_TASK REQUIREMENTS_
A) Reproduce the stretch from "Eric wasn’t a" through "and other supplies." in the passage about Eric and the Chicago demonstrations, substituting "audio equipment" for "sound equipment".
B) Extend the passage about Eric and the Chicago demonstrations, picking up after its final sentence.

_DOCUMENT TEXT_
Eric wasn’t a stranger to the scene or the setting of the demonstrations in Chicago. He had attended (and, as I would twenty-odd years later, dropped out of) the University of Chicago, and his then wife, who he had met through his civil rights work, was from the Chicago area. But while movement media figures were barnstorming the country giving speeches recruiting for the demonstrations, and then flew to Chicago, Eric was holding down the office in New York and then drove to Chicago — doing his best not to attract the notice of the FBI or local police who would have loved a chance to sabotage the demonstrations — with a truckload of sound equipment, literature, and other supplies.

_MATERIAL_
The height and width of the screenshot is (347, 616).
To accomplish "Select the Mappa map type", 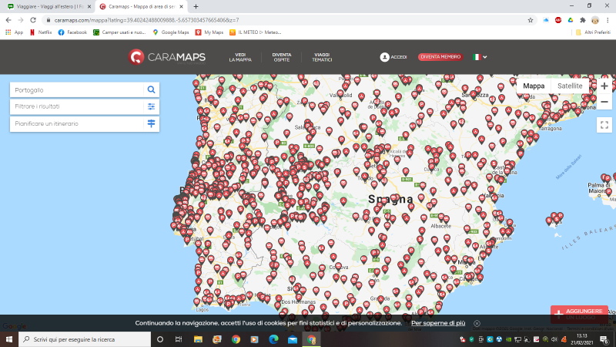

_TASK ANSWERS_
A)
Eric wasn’t a stranger to the scene or the setting of the demonstrations in Chicago. He had attended (and, as I would twenty-odd years later, dropped out of) the University of Chicago, and his then wife, who he had met through his civil rights work, was from the Chicago area. But while movement media figures were barnstorming the country giving speeches recruiting for the demonstrations, and then flew to Chicago, Eric was holding down the office in New York and then drove to Chicago — doing his best not to attract the notice of the FBI or local police who would have loved a chance to sabotage the demonstrations — with a truckload of audio equipment, literature, and other supplies.

B)
Just before and during the convention, Eric was part of continuing last-minute efforts to obtain permits from the City of Chicago for the demonstrations and other planned counter-convention activities. Older and “straighter” appearing than the Yippies or student activists, and representing one of the most “moderate” groups in the coalition (despite his personal radicalism), he was one of those who thought they might have a chance of working out a compromise with city officials. Again according to Farber, as of the day of the Mobe’s first planned march in Chicago, “David Dellinger was, that morning, still hoping he could finesse the permit snafu. He and Eric Weinberger thought that they had managed to set up a breakfast meeting with Deputy Mayor Stahl to discuss the problem. But Stahl simply didn’t show up, sending in his place flack catcher Al Baugher. Nothing happened.”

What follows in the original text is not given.